I’m currently working with Wikipedia dumps, and to save space, it’s a good thing to make scripts that read directly content from (and write results to) BZipped files.
Setup
Tests where executed on my personal computer:
- i7
- 16GB of ram
On a small Wikipedia dump of 407MB. All timings are in seconds.
bzcat alone
To have a point of comparison, I decompressed the dump using bzcat alone. The timing is 64 seconds.
$ time 1>/dev/null bzcat wikidump.xml.bz2
Using Python
It’s easy enough with Python thanks to the bz2
module that allows to transparently manipulate a compressed file as if it were a normal opened file. Before jumping to Julia, let see how it is done in Python:
from __future__ import print_function
import sys
import bz2
def main():
in_stream = bz2.BZ2File(sys.argv[1])
for line in in_stream:
print(line)
in_stream.close()
if __name__ == "__main__":
main()
Nothing easier, it takes 85 seconds to run.
What about Julia?
Since I really love Julia language, I was tempted to do the same with Julia. Here are the differents solutions that I went through, with their respective timings.
Using bz2 Python module through PyCall
The first naive option is to use the original module from Python. It’s easy enough using the PyCall
module. We can install it like so:
julia> Pkg.add("PyCall")
julia> Pkg.update()
The script:
using PyCall
@pyimport bz2
function main()
in_stream = bz2.BZ2File(ARGS[1])
for line in in_stream
println(line)
end
in_stream[:close]()
end
But then we hit the wall… timing is: 1352 seconds.
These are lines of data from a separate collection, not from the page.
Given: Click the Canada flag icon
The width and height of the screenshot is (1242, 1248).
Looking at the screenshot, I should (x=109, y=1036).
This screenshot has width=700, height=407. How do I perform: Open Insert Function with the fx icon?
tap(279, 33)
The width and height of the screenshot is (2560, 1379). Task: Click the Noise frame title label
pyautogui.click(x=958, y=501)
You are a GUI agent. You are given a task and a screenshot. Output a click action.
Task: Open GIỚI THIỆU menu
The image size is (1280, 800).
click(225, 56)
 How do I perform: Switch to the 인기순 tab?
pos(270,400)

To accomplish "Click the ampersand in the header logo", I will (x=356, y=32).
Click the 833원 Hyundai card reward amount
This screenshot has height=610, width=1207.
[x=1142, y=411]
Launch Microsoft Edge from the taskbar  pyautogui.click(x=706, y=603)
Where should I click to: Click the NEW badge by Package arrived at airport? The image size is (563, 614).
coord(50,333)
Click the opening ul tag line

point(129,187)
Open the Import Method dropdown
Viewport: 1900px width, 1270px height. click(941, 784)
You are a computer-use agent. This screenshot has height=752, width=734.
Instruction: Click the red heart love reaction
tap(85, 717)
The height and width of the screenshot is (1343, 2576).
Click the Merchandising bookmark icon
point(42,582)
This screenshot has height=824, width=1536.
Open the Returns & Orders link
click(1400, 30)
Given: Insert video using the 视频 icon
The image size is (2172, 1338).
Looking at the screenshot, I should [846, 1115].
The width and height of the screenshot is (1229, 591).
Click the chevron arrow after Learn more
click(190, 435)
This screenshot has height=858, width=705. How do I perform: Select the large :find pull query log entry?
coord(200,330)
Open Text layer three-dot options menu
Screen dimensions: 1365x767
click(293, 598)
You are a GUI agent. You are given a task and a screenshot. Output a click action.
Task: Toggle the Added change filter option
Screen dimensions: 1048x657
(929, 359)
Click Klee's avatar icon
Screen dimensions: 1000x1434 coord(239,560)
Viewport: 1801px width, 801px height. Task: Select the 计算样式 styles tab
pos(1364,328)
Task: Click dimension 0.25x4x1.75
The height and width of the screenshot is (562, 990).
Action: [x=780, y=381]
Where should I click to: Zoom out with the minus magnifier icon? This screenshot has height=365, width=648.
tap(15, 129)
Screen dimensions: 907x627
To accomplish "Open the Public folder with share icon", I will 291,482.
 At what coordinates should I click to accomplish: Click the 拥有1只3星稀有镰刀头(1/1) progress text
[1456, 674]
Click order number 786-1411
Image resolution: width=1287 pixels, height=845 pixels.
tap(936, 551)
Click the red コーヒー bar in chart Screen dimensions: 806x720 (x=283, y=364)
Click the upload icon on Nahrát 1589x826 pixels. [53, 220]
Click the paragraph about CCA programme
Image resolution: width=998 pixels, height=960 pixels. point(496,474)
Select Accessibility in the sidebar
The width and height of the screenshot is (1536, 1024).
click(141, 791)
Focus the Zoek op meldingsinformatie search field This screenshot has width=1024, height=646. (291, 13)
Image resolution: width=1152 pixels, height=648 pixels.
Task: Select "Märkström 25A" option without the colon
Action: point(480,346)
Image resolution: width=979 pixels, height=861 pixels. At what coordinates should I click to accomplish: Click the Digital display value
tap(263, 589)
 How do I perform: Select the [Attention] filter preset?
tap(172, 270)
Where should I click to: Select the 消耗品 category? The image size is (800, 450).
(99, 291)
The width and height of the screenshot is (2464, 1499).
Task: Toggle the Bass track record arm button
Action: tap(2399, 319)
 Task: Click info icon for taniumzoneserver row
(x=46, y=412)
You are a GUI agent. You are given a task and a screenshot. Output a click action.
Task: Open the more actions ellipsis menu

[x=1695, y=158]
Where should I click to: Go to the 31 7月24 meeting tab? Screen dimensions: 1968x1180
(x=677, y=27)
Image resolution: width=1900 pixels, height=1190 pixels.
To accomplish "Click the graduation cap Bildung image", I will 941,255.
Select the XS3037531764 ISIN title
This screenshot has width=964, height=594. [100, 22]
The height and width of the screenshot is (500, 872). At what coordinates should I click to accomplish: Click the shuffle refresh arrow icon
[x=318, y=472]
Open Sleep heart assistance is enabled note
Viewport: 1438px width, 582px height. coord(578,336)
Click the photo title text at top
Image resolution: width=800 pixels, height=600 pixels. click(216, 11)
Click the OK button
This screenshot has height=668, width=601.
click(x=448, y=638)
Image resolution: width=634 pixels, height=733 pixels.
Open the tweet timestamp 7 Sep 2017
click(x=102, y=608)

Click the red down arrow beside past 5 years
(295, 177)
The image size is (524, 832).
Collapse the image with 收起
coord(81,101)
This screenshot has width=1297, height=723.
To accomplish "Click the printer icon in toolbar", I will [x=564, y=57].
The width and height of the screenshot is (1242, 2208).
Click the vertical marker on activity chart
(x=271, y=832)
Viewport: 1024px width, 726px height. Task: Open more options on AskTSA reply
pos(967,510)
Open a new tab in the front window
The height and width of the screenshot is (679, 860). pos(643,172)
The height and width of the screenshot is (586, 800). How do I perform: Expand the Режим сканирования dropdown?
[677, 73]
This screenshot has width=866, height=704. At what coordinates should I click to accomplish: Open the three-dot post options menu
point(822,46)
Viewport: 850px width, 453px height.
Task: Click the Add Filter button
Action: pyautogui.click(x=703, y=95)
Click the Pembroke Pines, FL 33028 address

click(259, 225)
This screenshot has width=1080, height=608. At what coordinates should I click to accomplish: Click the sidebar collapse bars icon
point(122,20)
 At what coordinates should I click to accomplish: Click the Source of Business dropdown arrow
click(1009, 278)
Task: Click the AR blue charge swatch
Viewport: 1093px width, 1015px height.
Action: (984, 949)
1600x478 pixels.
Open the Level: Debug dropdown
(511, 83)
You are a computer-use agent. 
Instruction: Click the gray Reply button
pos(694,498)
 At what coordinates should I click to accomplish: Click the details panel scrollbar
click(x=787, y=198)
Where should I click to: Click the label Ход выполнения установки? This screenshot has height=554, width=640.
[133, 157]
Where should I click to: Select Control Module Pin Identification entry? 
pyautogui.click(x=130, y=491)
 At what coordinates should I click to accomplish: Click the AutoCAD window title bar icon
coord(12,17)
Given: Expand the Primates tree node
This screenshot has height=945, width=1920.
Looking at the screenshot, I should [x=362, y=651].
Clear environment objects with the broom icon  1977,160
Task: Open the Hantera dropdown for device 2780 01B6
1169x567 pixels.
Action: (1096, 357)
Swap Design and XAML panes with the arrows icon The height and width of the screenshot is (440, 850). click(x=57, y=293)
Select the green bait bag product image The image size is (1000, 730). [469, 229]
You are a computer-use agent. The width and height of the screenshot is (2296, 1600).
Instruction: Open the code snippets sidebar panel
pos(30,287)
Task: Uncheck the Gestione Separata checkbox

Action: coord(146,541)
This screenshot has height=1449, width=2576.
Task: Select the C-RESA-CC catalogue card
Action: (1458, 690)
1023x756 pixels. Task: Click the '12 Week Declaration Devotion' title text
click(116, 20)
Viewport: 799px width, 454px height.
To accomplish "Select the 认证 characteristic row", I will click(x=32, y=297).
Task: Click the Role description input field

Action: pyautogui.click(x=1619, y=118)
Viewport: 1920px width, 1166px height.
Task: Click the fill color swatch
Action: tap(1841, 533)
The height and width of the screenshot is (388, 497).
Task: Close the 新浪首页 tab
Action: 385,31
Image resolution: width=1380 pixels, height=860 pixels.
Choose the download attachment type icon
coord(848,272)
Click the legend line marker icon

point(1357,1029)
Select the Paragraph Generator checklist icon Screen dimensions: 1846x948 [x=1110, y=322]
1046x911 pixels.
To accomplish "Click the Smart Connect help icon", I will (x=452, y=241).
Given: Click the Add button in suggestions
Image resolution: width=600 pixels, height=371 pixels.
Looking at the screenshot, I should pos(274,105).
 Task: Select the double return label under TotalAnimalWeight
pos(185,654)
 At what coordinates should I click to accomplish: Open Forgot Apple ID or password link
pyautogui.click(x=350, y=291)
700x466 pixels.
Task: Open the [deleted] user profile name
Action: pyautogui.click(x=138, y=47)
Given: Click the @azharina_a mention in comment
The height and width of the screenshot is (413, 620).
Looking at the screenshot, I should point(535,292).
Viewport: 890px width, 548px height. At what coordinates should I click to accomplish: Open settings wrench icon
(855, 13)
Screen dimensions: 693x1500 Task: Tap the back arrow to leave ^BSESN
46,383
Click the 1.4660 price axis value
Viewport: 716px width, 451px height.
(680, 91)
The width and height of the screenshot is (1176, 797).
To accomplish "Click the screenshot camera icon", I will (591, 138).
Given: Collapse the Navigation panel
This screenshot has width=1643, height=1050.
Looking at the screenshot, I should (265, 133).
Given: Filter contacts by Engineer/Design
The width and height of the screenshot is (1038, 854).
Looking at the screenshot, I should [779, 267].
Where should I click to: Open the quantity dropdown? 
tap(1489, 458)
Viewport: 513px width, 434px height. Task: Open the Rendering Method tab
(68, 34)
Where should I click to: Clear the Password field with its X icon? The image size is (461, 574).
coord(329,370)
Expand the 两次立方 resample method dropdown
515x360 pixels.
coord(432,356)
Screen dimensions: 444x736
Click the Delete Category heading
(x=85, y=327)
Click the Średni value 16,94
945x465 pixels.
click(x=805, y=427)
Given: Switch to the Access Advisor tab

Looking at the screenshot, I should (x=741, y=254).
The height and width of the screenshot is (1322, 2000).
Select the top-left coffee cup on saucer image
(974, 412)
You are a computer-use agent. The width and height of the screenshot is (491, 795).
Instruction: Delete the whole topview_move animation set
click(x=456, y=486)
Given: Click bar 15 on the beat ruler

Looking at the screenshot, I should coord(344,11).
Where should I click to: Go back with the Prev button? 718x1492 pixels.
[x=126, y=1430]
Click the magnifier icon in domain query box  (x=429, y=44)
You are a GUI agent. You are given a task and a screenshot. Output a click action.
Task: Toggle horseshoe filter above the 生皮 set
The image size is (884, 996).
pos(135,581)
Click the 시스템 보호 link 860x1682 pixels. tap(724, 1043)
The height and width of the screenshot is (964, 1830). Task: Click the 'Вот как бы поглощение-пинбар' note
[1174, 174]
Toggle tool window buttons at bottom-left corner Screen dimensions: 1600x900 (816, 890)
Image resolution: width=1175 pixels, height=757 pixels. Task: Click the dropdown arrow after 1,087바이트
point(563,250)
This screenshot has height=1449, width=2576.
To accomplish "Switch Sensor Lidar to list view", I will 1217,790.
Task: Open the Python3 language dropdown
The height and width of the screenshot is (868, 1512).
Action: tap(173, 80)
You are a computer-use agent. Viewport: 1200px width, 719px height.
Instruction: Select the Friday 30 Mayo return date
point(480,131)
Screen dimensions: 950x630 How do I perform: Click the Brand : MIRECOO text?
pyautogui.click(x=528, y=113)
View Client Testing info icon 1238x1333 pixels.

This is likely due to the conversion between Python and Julia datatypes. So not the best option for a data-intensive usage.
Piping result of bzcat to Julia
The second option that came to my mind was: “why not using bzcat?”. It’s easy enough, we just have to read from STDIN
:
function main()
for line in eachline(STDIN)
print(line)
end
end
Here is the invocation:
$ bzcat wikidump.xml.bz2 | julia bz2_bench.jl
Timing is now a more reasonable 72 seconds. So that is less than the Python version shown above. But this is not satisfactory enough. Why not use the wonderful capabilities of Julia to run external commands an pipe results?
Invoking bzcat from Julia
It is easy to invoke commands from inside Julia using backquotes: run(`cmd`)
and |>
to pipe between commands and streams. Let’s do it:
function main()
file = ARGS[1]
run(`bzcat $(file)` |> STDOUT)
end
The script is equivalent to: bzcat wikidump.xml.bz2
, but it’s quite impressive to see how easy it is to do this inside a Julia script. This time is about 66 seconds, more or less the same than with the external piping from bzcat
.
But it would be useful to get lines of contents from the stream, like it was in the original Python script. For this task, Julia standard library offers a multitudes of handy functions. The one we will use is readsfrom
that returns two things: stdout of the given process, and the process itself. Here it is in action:
function main()
file = ARGS[1]
stdout, p = readsfrom(`bzcat $(file)`)
for line in eachline(stdout)
print(line)
end
end
Timing is now about 74 seconds, this is 10 seconds faster than the first Python version. But we don’t rely on a module. Instead, we make use of the ability to play with command invocations, stream pipings, and the like that Julia allows.
Timings
Timings are relatively close since the big work is done in the decompression, that’s why there isn’t much difference between Julia and Python.
Conclusion
I was first tempted to implement a Julia wrapper over bzlib, but what for? When it’s so easy to invoke external commands and manipulate their input and output streams. Julia is a young language, but it’s so flexible and extensible, that often I forget about it!